Results 1 to 6 of 6

021912, 10:30 #1Registered User
 Join Date
 Feb 2012
 Posts
 6
Unanswered: SQL server, alculating median values on a column in a table
Hi there,
I need to calculate a median on a column in a table.
The code I have is:
Code:Select gender, CASE when gender = 'F' then 'Female' when gender = 'M' then 'Male' else 'Unknown' end as test, datediff(day, [admit_date], getdate()) as 'datediffcal', from [tbl_record]
It doesn't matter if the resultset only shows the median result. So if the output shows:
median
15
that's fine. Minimally, I need the median value.
Is anybody able to help me on this?
Thank you

021912, 15:16 #2Registered User
 Join Date
 Nov 2004
 Posts
 1,428
Provided Answers: 4Try this:
Code:SELECT R.gender, AVG(1.0 * datediff(day, R.admit_date, getdate())) AS medianValue FROM (SELECT gender, admit_date, ROW_NUMBER() OVER(PARTITION BY gender ORDER BY admit_date) AS rowno FROM #DaTable ) AS R INNER JOIN (SELECT gender, 1 + count(*) as N FROM #DaTable GROUP BY gender ) G ON R.gender = G.gender AND R.rowNo BETWEEN N/2 AND N/2+N%2 GROUP BY R.gender
With kind regards . . . . . SQL Server 2000/2005/2012
Wim
Grabel's Law: 2 is not equal to 3  not even for very large values of 2.
Pat Phelan's Law: 2 very definitely CAN equal 3  in at least two programming languages

021912, 15:58 #3Registered User
 Join Date
 Feb 2012
 Posts
 6
regarding the median
Hi,
Thank you.
Because I am relatively new to this, would you mind explaining to me what the
Code:ROW_NUMBER() OVER(PARTITION BY gender ORDER BY admit_date)
How does the average() function come into play here?
Can you explain why we need an inner join here?
And what doesCode:N/2 AND N/2+N%2
Sorry. I'm just really learning the basics of the basics....appreciate your time with me on this matter.

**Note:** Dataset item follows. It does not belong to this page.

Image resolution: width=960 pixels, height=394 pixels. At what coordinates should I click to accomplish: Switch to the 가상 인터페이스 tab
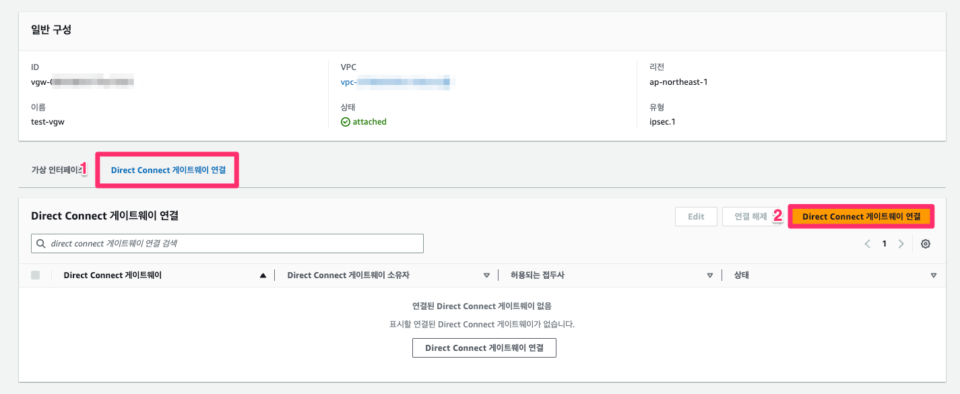pos(56,170)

021912, 18:13 #4Registered User
 Join Date
 Nov 2004
 Posts
 1,428
Provided Answers: 4How does the average() function come into play here?Median is a statistical calculation that's commonly used for analytical purposes to determine the middle value(s) in a distribution. Median is calculated differently depending on whether the input set of values contains an odd or even number of elements. When you have an odd number of elements and you sort the values in chronological order, median is the middle value. For example, if you have this set of values {30, 10, 40} and you sort them in chronological order, the median is 30 (middle value of {10, 30, 40}). In an even number of elements (also sorted in chronological order), the median is the average of the two middle values. For example, given the set of values {30, 10, 40, 10}, the median is 20 (average of 10 and 30).And what does
N/2 AND N/2+N%2
really do? Is that % sign in there? Is that mod?
Let's see what each part of the query does:Code:(SELECT gender, admit_date, ROW_NUMBER() OVER(PARTITION BY gender ORDER BY admit_date) AS rowno FROM #DaTable ) AS R
ROW_NUMBER() OVER(PARTITION BY gender ORDER BY admit_date)
does: partition, divide, group, ... all the records by gender, and per gender value, order all the records by the admit_date and assign an incremental number to them, starting from 1.
Code:(SELECT gender, 1 + count(*) as N FROM #DaTable GROUP BY gender ) G
 Add 1 to N, so when we have an odd number of records, we end up with an even result and
R.rowNo BETWEEN N/2 AND N/2+N%2
for an even number of N, like 10, will give us
R.rowNo BETWEEN 10/2 AND 10/2+0
=
R.rowNo BETWEEN 5 AND 5
returning exactly one record, the middle one.
 Add 1 to N, so when we have an even number of records, we end up with an odd result and
R.rowNo BETWEEN N/2 AND N/2+N%2
for an odd number of N, like 11, will give us
R.rowNo BETWEEN 11/2 AND 11/2 + 1
=
R.rowNo BETWEEN 5 AND 6
returning the two middle records.
Code:SELECT R.gender, AVG(1.0 * datediff(day, R.admit_date, getdate())) AS medianValue ... INNER JOIN (... ) G ON R.gender = G.gender AND R.rowNo BETWEEN N/2 AND N/2+N%2
The median is the average value of the middle record(s).
 With one middle record, the average = the value of the middle record itself.
 With two middle records, the average of those two records.
I don't know if my explanation helped in any way or made it more confusing. Basically it just does what the definition of Median states.With kind regards . . . . . SQL Server 2000/2005/2012
Wim
Grabel's Law: 2 is not equal to 3  not even for very large values of 2.
Pat Phelan's Law: 2 very definitely CAN equal 3  in at least two programming languages

021912, 18:57 #5Resident Curmudgeon
 Join Date
 Feb 2004
 Location
 In front of the computer
 Posts
 15,579
Provided Answers: 54Purely as a side note, the Median function is provided in SQL Server 2012.
PatPIn theory, theory and practice are identical. In practice, theory and practice are unrelated.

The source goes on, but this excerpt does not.